Lumbung pangan merupakan kelanjutan dan pengembangan dari konsep swasembada pangan yang selama ini dipahami para praktisi dan birokrat, yang secara umum diartikan sebagai usaha untuk memenuhi kebutuhan pangan secara mandiri. Dalam hal ini negara mampu mencukupi kebutuhan pangan secara mandiri tanpa pasokan dari luar, dikembangkan dan dilanjutkan dengan target kemampuan menghasilkan surplus pangan dan lalu mengelolanya, termasuk mengekspor pangan secara global.

“Pemerintah harus bijak memanfaatkan sumber daya keuangan, sumber daya manusia, organisasi,  dalam negeri untuk mencapai konsep pangan yang berdaulat menjadi lumbung pangan dunia.

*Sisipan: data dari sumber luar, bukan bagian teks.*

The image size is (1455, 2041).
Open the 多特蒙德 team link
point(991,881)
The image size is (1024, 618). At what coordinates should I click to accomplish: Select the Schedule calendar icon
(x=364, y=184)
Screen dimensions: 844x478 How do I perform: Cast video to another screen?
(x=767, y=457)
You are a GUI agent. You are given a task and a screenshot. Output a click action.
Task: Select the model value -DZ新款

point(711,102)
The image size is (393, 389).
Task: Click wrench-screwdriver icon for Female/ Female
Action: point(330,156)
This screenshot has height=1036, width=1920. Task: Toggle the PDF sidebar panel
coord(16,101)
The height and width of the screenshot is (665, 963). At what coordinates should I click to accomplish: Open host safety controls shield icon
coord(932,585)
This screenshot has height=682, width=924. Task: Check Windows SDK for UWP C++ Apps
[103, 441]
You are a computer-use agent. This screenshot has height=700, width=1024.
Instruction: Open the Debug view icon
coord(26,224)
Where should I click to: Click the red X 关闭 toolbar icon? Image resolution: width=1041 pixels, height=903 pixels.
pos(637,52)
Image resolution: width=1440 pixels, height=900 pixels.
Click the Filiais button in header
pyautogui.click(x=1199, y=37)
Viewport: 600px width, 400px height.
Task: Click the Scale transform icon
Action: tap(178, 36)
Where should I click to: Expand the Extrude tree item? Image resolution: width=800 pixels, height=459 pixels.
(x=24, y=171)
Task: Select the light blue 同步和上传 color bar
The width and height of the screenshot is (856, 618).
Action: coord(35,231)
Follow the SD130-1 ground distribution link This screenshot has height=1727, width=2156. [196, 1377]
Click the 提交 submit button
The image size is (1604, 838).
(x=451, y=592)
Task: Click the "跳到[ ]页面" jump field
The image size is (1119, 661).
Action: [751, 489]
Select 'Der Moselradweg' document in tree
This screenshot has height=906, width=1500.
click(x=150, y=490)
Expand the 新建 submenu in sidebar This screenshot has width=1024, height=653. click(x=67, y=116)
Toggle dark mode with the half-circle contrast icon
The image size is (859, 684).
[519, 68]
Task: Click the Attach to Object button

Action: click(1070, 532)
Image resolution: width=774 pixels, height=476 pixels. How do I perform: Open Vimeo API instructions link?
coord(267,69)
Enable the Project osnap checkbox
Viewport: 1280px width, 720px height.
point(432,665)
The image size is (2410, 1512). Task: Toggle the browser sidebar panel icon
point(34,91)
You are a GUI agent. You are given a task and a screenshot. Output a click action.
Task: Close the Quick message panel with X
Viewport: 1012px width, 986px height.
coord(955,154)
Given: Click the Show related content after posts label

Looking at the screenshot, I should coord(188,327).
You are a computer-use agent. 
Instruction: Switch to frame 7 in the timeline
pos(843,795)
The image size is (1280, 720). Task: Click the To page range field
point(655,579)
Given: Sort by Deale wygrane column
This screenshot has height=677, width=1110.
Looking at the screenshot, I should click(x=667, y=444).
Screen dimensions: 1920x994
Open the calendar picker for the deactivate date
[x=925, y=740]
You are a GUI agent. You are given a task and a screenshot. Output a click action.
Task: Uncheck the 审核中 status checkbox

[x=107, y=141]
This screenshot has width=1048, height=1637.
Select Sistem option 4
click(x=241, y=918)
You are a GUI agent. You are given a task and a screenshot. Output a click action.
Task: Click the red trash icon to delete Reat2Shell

Namun semua itu, jangan dimonopoli oleh pemerintah saja, kita juga harus lihat Indonesia dalam pergaulan internasional,” Ujar Mantan Menteri Pertanian, Bungaran saragih pada acara seminar nasional kedaulatan pangan “Menuju Indonesia Lumbung Pangan Dunia 2045” di Ciputra Hotel Jakarta. (28/3/2018).

Menurut Bungaran, pemerintah saat ini sudah sangat bagus, tidak berfikir dari musim kemusim tapi sudah dekade yaitu jangka panjang dan menengah. Namun agar berhasil konsep kemitraan harus lebih ditingkatkan. Untuk mencapai kedaulatan, jangan hanya pangan beras yang menjadi pengembangannya, karena masih banyak pangan lain seperti sawit, coklat, ternak, ikan, itu juga semua pangan.”Kita punya laut sangat luas, jadi kalau mau mencapai lumbung pangan, dari ikan harus juga ada,” ujarnya.

Gudangnya bulog saat ini menurut Bungaran bukannya lumbung pangan masa depan, kalau gudangnya bulog seperti saat ini tidak bisa menjadikan lumbung pangan sesuai yang Kementan cita-citakan. “Tapi bukan berarti bulog tidak punya peranan, Bulog punya peranan yang lalu lalu. Tapi untuk menuju lumbung pangan, dengan kondisi Bulog saat ini sudah tidak relevan lagi. Bulog harus berubah, bank, petani dan organisasinya juga berubah, cara pemerintah mengelola juga harus ada perubahan. Kalau ini tidak bias berubah, maka kita tidak bisa berdaulat pangan 2045,” tegas Bungaran.

Memang beberapa perubahan yang dilakukan pemerintah sudah ada keberhasilan, tapi kita masih butuh informasi yang detail dan merumuskan kembali apa itu lumbung pangan guna menuju kedaulatan pangan. Jangan ganti pemerintah, ganti pikiran. Tetapi konsep tersebut harus dipikirkan dulu sekeras mungkin, nanti kalau sudah dilaksanakan dan masih butuh perubahan, maka harus dirubah.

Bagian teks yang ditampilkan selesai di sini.